Stressors for law enforcement officers stretches beyond the hours of service. 

“There’s been a lot of studies on this, they talk about a lot when we’re at work you figure out pretty quickly, I’m going to have to deal with horrible stuff. There are people out who going to want to hurt me just because of who I am and what I do so you begin that state of hypervigilance but then on your days off it can be very difficult to shut that off, so you remain in the state of hypervigilance all the time and that just it exhausts you,” Connelly said. “It wears you out and gets you to the point where you can’t sleep and you can’t shut it off when you’re home or in public and it can lead to a lot of long-term mental problems,” he added.

Both Johnson and Connelly have their support systems and coping skills however both highly recommend professional help for first responders. 

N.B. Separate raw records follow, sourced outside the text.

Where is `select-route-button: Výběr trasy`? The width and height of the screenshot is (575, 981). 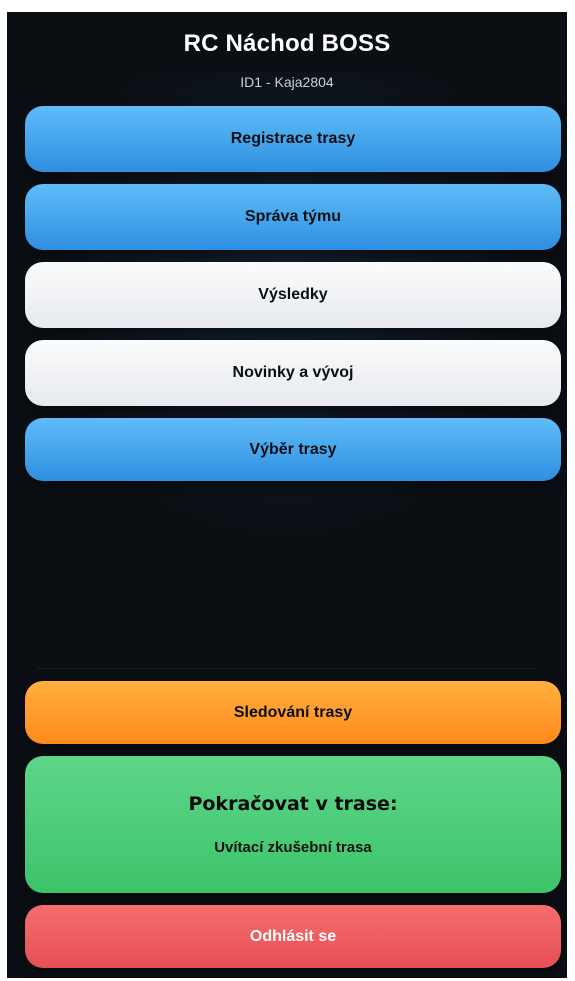 select-route-button: Výběr trasy is located at coordinates (293, 450).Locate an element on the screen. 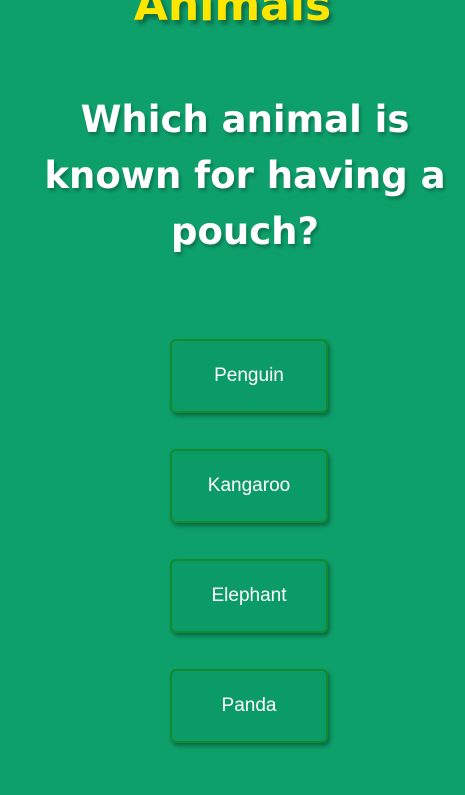  answer-button-penguin: Penguin is located at coordinates (249, 376).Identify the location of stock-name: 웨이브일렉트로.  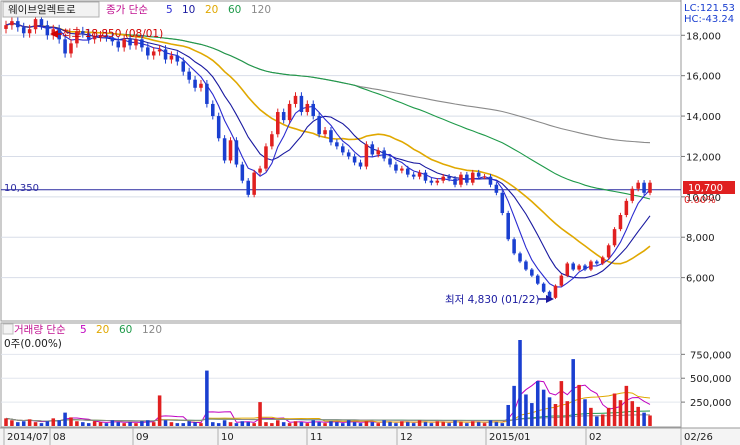
(42, 10).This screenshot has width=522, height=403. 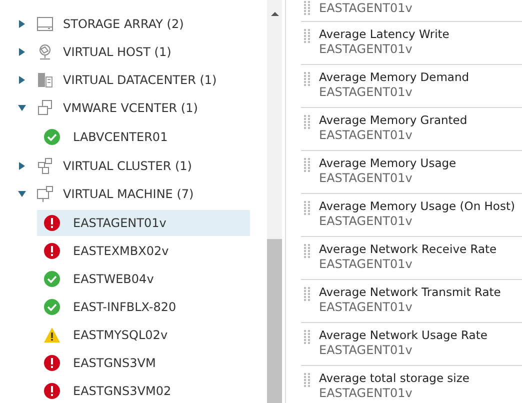 I want to click on tree-item: EASTWEB04v, so click(x=144, y=279).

Goshen County offers assistance for local first responders.

“The First Responders Employee Assistance Program is available for all members in Goshen County and the WyEAP (Wyoming’s First Responders Network) program is available for members of the Wyoming Highway Patrol. Each of these programs provide a minimum of three free sessions with a Licensed Mental Health Professional,” Pannunzio said. 

WyEAP assists local government and agencies with helping employees access mental health care by a qualified licensed mental health professional, according to their website. 

“My hope is that this same law enforcement officer who so willingly helps others, will realize they also deserve help in their time of need. We all need a hand from time to time,” Pannunzio said. “As a former law enforcement officer, myself, and the wife of a retired lieutenant in law enforcement with 26 years of service, I can speak from personal experience, utilizing the free EAP mental health therapy sessions, helped both of us get through very tough situations we experienced on the job.”

“There is no shame in seeking professional assistance when struggling with mental health issues,” Pannunzio said. “The benefit from processing your experiences will have a positive impact in all settings of the law enforcement officer’s life.”